The problem is, is that sometimes someone trips over the power cord, or the power to the building goes off, and it isn't shut down "nicely".
I like archlinux because of all the different filesystems used.
I use JFS for everything, except for the huge .flac collection which is on an XFS fs. These are meta-data journaling filesystems, as long as you're not writing file contents when the power cuts (which I'm not, not updating tags of files or updating filesystem at a gig), then no prob not shutting-down cleanly.
But dvd-drives don't work. I could just use windows, and tell it not to have write-ahead caching on the drives, and be happy. But I don't want to. I want to use arch linux with optical drive support, but arch linux won't let me.
The system has integrated nvidia graphics.
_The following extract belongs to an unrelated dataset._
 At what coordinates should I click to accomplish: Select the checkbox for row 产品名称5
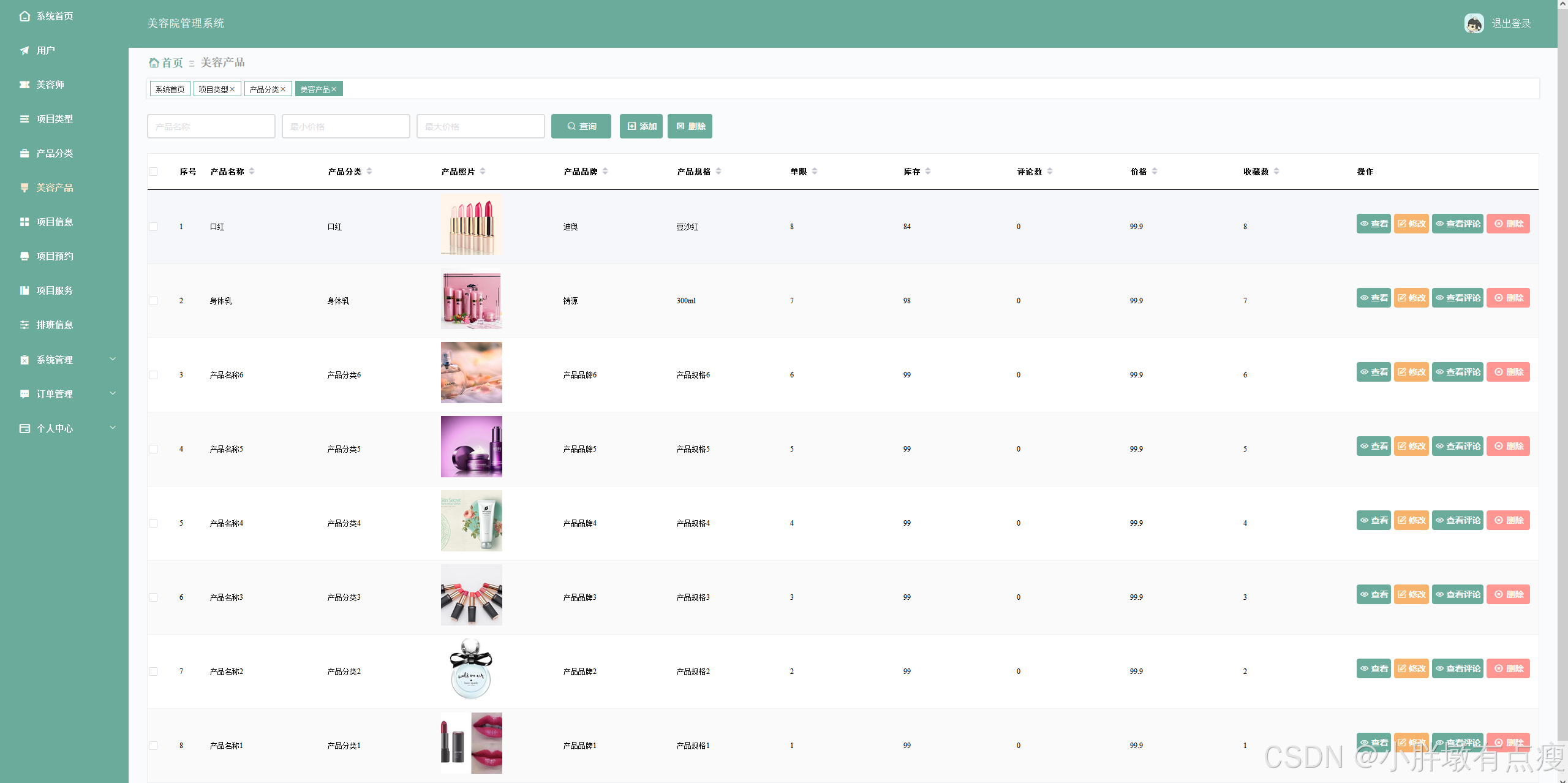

I want to run it in AMD64 mode.
I thought about solaris (it has amd64 support, had nvidia driver support before linux, and can use OSS4 which will support the soundcard), but solaris is slow to start up, and I wouldn't be surprised if FS gets corrupted on power-loss, or needs to spend 10 minutes scanning when rebooting, or booting into single user mode first, or some other bs.
Is freebsd likely to be as robust as arch has been?
IDE DVD burners will surely work in freebsd no?
If you have other suggestions, then suggest away. But as far as I can see there is linux (archlinux), bsd (Freebsd), and solaris (opensolaris).
I could try other Linux distros but it's probably kernel trouble on this motherboard, plus I don't want to waste my time downloading and installing more of the same before I try different things. But you tell me if Freebsd has no problems with likely power-loss so long as I'm not writing to anything, because to be honest I won't automatically assume that it will. I've found being booted into single user mode and having to restart again with freebsd in the past, and having other boot-up problems (admittedly that was when upgrading from 7.1 to 7.2, but it didn't seem to have very high constitution for such tasks, makes me wonder about what with other things).
What sort of filesystems does Freebsd support? Just the one right, and then dodgy ZFS support in a separate module?
Also the system has 2 1tb hdds from different vendors (samsung and seagate), and uses linux mdadm to mirror them so that if one fails its still good. But I've read that I can use geom to boot off a similar mirror, so that's good.
So long as I turn atime off on the fs, I'm okay right? Or am I?